Enhancing resolution and contrast in fibre bundle-based fluorescence microscopy using generative adversarial network.

Fibre bundle (FB)-based endoscopes are indispensable in biology and medical science due to their minimally invasive nature. However, resolution and contrast for fluorescence imaging are limited due to characteristic features of the FBs, such as low numerical aperture (NA) and individual fibre core sizes. In this study, we improved the resolution and contrast of sample fluorescence images acquired using in-house fabricated high-NA FBs by utilising generative adversarial networks (GANs). In order to train our deep learning model, we built an FB-based multifocal structured illumination microscope (MSIM) based on a digital micromirror device (DMD) which improves the resolution and the contrast substantially compared to basic FB-based fluorescence microscopes. After network training, the GAN model, employing image-to-image translation techniques, effectively transformed wide-field images into high-resolution MSIM images without the need for any additional optical hardware.

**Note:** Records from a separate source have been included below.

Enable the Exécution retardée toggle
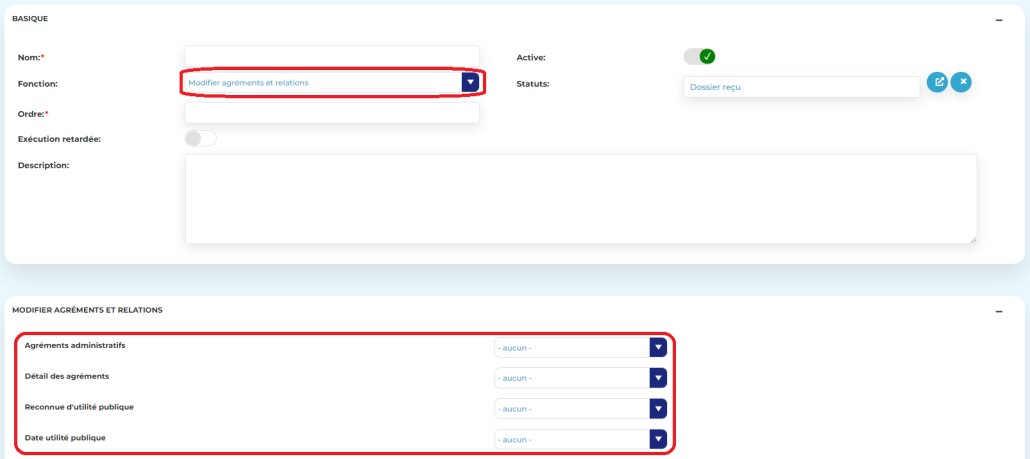This screenshot has width=1030, height=459. 200,139
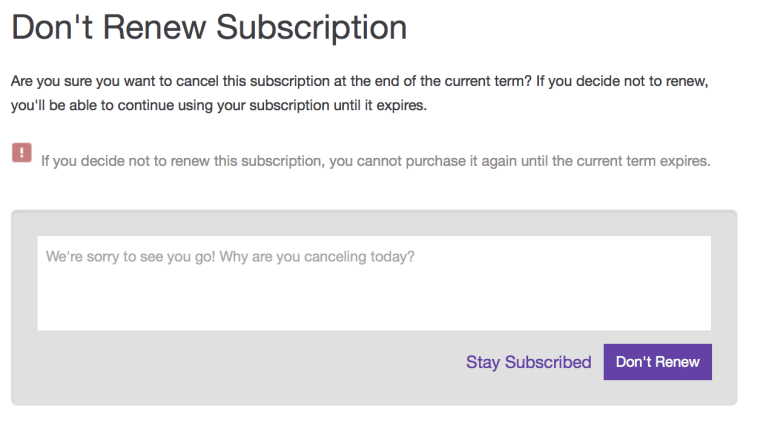768x431 pixels.
Task: Click 'Why are you canceling today?' placeholder text
Action: 317,257
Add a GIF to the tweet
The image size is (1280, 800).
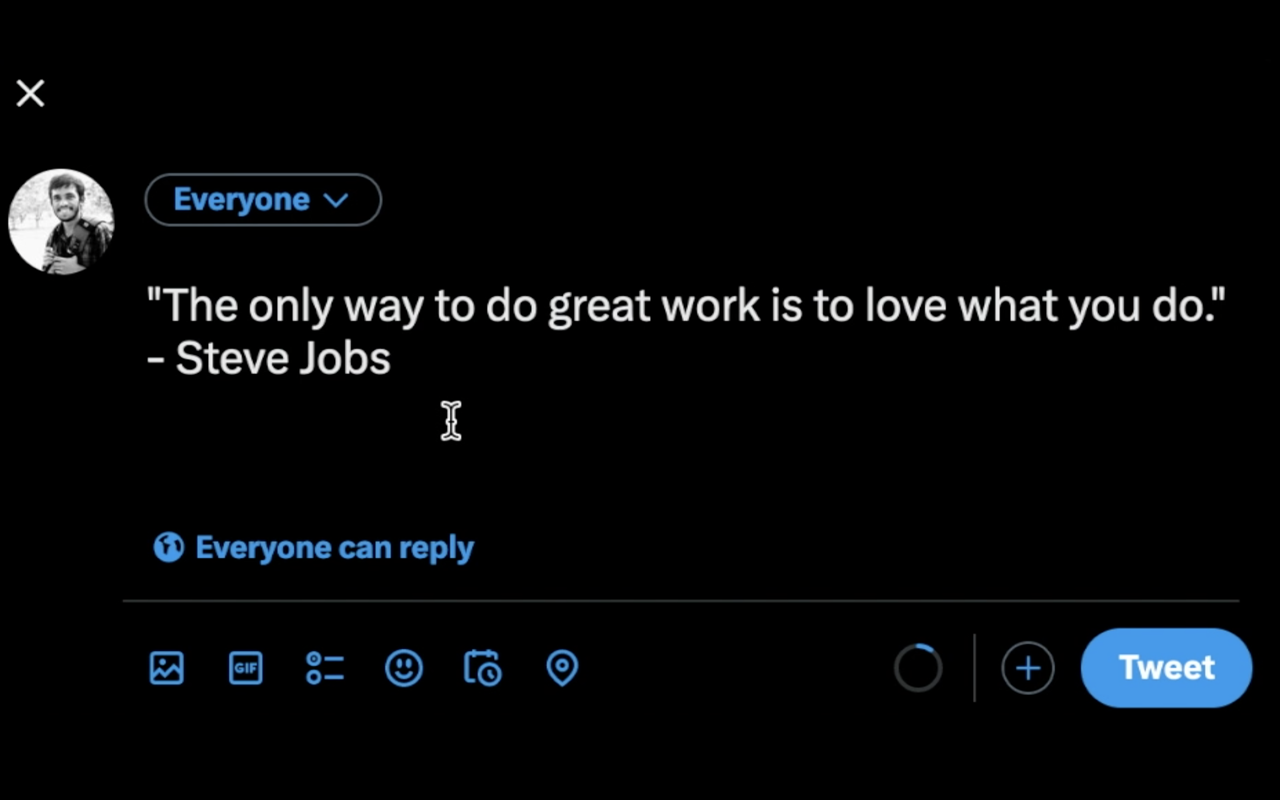(x=246, y=667)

The results demonstrated that GAN-generated outputs significantly enhanced both contrast and resolution compared to the original wide-field images. These findings highlight the potential of GAN-based models trained using MSIM data to enhance resolution and contrast in wide-field imaging for fibre bundle-based fluorescence microscopy. Lay Description: Fibre bundle (FB) endoscopes are essential in biology and medicine but suffer from limited resolution and contrast for fluorescence imaging. Here we improved these limitations using high-NA FBs and generative adversarial networks (GANs). We trained a GAN model with data from an FB-based multifocal structured illumination microscope (MSIM) to enhance resolution and contrast without additional optical hardware. Results showed significant enhancement in contrast and resolution, showcasing the potential of GAN-based models for fibre bundle-based fluorescence microscopy.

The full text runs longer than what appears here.